The **splash.clustering** package implements the Collapsed Gibbs Sampling algorithm for fitting the Latent Dirichlet Allocation (LDA) model. To use the package, the dataset should be an instance of `RDD[(docId, Array[wordToken])]`

. The `docId`

is the ID of the document, the `wordToken`

represents a word token in the document.

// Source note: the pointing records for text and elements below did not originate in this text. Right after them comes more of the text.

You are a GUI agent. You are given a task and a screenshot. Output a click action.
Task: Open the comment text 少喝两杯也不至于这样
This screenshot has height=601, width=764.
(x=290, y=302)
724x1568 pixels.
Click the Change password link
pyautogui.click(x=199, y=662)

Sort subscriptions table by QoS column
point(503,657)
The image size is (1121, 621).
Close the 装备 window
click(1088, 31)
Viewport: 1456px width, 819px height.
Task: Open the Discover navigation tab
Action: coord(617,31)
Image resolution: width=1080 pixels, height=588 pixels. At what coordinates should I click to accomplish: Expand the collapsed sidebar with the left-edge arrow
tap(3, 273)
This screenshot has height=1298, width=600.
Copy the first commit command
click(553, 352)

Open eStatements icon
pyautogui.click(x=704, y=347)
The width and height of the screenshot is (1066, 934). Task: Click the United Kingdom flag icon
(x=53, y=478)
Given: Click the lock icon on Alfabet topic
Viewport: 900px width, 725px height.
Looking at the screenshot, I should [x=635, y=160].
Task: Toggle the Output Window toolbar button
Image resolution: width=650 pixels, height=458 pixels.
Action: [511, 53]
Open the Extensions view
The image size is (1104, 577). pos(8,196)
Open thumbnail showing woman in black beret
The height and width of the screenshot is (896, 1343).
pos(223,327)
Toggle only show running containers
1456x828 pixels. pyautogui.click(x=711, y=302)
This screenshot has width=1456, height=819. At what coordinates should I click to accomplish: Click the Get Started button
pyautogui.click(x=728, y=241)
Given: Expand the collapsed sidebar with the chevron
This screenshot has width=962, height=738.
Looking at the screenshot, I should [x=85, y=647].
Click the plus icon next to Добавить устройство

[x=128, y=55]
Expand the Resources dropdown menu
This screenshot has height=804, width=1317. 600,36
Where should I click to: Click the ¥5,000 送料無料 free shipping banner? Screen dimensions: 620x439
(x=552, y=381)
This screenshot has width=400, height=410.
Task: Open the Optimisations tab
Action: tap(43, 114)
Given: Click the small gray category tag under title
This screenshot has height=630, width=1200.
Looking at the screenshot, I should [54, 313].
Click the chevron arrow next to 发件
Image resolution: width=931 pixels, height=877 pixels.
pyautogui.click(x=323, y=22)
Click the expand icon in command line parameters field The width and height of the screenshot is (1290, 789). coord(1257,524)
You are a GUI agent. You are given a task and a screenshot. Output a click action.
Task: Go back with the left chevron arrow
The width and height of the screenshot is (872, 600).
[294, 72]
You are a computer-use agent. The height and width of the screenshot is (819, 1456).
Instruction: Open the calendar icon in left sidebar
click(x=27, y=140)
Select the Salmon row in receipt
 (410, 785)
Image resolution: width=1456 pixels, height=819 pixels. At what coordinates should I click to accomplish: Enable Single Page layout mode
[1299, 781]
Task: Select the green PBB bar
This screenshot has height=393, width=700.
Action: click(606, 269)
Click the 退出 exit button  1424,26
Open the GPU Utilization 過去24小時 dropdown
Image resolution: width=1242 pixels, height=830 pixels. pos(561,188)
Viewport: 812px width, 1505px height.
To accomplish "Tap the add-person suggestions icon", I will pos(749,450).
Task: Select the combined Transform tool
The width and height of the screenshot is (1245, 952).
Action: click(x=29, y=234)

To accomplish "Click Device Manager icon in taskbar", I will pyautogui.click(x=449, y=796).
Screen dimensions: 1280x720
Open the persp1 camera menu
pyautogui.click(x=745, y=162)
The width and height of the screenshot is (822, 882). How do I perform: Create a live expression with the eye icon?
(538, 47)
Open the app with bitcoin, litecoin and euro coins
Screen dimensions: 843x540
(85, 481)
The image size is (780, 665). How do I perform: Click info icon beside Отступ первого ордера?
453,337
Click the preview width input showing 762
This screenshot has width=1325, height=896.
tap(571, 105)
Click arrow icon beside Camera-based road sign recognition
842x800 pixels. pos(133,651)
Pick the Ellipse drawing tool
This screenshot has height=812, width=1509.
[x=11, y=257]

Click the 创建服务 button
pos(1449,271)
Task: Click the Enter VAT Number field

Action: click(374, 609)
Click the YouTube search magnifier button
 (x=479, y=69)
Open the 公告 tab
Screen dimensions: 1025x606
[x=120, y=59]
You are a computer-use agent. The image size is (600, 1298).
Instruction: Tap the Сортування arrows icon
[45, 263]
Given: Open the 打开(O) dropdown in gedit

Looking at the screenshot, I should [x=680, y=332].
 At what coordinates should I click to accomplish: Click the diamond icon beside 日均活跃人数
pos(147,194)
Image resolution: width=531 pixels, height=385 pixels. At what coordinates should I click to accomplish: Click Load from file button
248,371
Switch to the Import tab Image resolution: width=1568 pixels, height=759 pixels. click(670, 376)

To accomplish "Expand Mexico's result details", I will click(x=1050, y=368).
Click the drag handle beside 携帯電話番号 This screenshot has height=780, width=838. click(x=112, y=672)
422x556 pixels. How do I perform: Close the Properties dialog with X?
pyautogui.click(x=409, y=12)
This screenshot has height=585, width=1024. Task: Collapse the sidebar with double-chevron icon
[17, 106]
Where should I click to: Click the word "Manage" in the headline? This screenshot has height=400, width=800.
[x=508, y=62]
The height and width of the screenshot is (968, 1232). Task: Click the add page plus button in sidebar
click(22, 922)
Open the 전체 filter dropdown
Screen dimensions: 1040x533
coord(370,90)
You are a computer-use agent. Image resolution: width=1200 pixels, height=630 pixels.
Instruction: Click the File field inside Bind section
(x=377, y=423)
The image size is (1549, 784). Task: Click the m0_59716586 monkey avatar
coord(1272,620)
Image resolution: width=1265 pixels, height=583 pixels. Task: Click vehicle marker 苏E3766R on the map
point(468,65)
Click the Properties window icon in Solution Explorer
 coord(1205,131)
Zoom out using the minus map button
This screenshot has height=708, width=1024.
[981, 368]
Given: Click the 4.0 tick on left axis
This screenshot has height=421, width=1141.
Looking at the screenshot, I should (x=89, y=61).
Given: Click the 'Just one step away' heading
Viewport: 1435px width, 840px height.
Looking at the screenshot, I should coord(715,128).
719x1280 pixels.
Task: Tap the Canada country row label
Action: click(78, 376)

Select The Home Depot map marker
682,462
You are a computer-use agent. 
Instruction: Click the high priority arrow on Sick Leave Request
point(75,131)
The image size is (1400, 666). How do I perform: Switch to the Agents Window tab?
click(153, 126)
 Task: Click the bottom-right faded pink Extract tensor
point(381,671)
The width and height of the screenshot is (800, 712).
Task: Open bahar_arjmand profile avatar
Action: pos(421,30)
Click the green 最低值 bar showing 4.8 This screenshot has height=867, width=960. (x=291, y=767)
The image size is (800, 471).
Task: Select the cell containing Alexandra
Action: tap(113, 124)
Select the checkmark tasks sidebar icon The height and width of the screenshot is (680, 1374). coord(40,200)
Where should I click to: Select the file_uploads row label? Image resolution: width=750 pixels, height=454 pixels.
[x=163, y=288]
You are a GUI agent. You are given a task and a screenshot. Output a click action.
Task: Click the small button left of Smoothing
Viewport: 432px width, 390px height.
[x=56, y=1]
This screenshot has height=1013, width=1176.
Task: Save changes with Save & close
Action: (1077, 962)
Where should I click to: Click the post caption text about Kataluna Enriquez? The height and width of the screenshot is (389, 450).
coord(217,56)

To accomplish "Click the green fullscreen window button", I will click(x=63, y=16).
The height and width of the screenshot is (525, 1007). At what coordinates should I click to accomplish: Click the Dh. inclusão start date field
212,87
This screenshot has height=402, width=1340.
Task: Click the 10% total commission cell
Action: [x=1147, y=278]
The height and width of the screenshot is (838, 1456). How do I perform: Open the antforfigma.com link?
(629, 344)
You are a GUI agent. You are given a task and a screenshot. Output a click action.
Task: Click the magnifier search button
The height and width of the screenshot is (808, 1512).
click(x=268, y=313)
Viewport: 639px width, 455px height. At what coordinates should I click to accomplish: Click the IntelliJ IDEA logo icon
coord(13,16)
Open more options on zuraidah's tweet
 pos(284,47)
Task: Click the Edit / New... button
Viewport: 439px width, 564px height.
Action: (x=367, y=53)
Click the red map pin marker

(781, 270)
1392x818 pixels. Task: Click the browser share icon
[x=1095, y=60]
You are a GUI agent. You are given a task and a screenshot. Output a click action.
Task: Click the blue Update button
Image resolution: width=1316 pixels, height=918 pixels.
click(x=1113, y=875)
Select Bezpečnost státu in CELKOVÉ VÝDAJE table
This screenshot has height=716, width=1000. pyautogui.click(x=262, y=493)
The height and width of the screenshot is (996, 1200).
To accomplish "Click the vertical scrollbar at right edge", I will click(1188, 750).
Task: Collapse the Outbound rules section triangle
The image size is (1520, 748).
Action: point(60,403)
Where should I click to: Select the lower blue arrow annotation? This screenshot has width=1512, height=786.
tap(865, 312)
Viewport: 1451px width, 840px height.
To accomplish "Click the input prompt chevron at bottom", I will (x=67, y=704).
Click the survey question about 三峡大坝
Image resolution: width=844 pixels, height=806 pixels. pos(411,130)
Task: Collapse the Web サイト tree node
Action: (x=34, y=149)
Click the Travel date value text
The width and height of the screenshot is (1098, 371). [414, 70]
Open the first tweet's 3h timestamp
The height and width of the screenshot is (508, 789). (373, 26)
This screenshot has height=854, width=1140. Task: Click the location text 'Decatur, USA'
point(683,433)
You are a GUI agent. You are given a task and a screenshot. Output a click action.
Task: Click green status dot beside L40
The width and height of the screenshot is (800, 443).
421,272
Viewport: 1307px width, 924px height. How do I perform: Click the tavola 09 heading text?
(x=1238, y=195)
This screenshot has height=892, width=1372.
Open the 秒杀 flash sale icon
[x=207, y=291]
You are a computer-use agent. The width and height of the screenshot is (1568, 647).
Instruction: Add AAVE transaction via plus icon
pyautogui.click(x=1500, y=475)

It takes the form:

```
class WordToken(initWordId : Int, initWordCount : Int, initTopicId : Array[Int]) extends Serializable {
var wordId = initWordId
var wordCount = initWordCount
var topicId = initTopicId
}
```

In the `WordToken`

data structure, `wordId`

is the ID of the word. `wordCount`

is the frequency of this word in the document. `topicId`

is a list of topics that are assigned to this word. If the model has never been trained, these topics should be assigned by random indices. Otherwise the topics might be initialized by an earlier training result. Then call the `train`

method to start running the algorithm:

```
val model = new splash.clustering.LDA()
val corpusWithNewTopics = model.setNumTopics(100).setAlphaBeta((0.1,0.01)).setNumIterations(100).train(corpusWithOldTopics)
val topicsMatrix = model.topicsMatrix
```

The `train`

method returns an `RDD[(docId, Array[wordToken])]`

object in which the topic of each word token has been resampled. The member `model.topicsMatrix`

is the word-topic probability table. It maintains the probability that a particular topic generates a particular word. See the LDA Example for more details. You can set the following parameters:

**numIterations**: the number of times that Collapsed Gibbs Sampling goes through the dataset.**numTopics**: the number of topics of the LDA model.**alphaBeta**: the (alpha, beta) hyper-parameters of the LDA model.